J'ai la tête qui tourne, un coeur en excès qui ne sait pas aimer sans limite de temps ; une rage intacte contre cet ACU qui masque, peut-être, ce nom proscrit devant les autres. J'ai une peur de l'échec inavouable, une admiration débordante qui risque toujours de virer malsaine, selon mon humeur, la température. Virer comme ma crème à mains qui est expirée et qui se sédimente en grumeaux. C'est dégueulasse, mais je n'ose pas la retourner au magasin ; alors j'achète chez Crabree & Evelyn, comme si c'était le chat qui déchire les foulards jaunes dans le roman caché au fond de mon tiroir.

J'ai une écharpe de soie rose qui ressemble à une toile de Klimt, et qui sent les bureaux ivoirins du département de français. Premier contact de mon cou aux figues et au basilic avec la soie, la vraie, celle qui coûte les yeux de la tête et qui fait un trou dans mon porte-monnaie, qui dérobe la chaleur du grain de la peau et les années 2000 de mon maintien.

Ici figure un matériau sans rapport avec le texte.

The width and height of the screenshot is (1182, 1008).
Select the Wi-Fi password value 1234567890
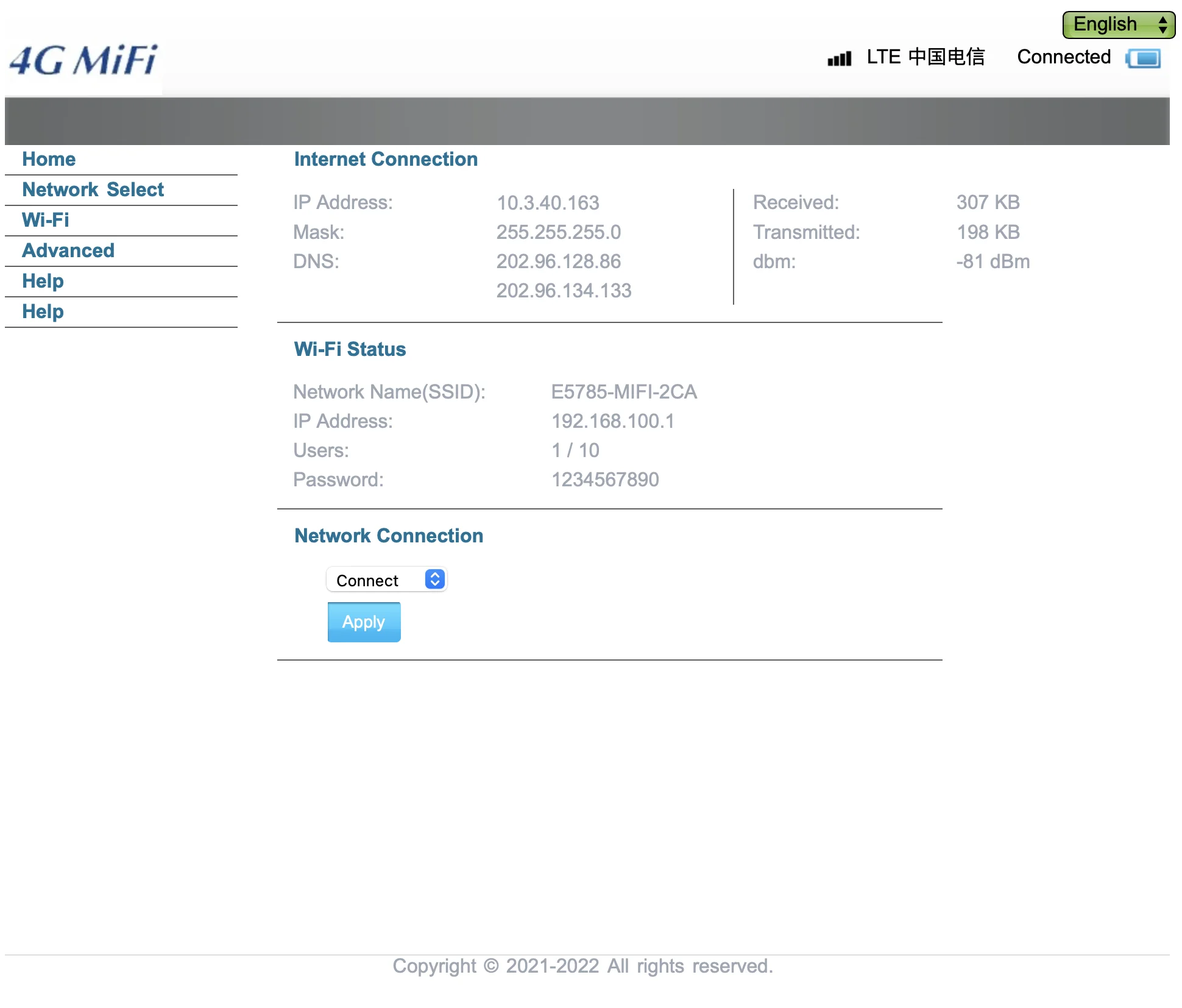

J'ai un début de roman de 83 pages que je brûlerais en échange d'une autre plume, et une hâte incommensurable de recommencer l'université ; un cours sur Proust précipité et une initiation à organiser qui n'aboutit pas ; un amour atrophié pour un nom qui n'apparaît jamais et que je cherche à tâtons, les yeux embués, un amour stellaire pour une image perdue en Europe ou je ne sais trop où.

Mais j'ai ton nom tatoué sur le coeur, en minuscules au bas d'une note rapide, et c'est probablement le fil d'Ariane qui me mènera au bout de l'interminable été dans lequel je m'enlise tristement.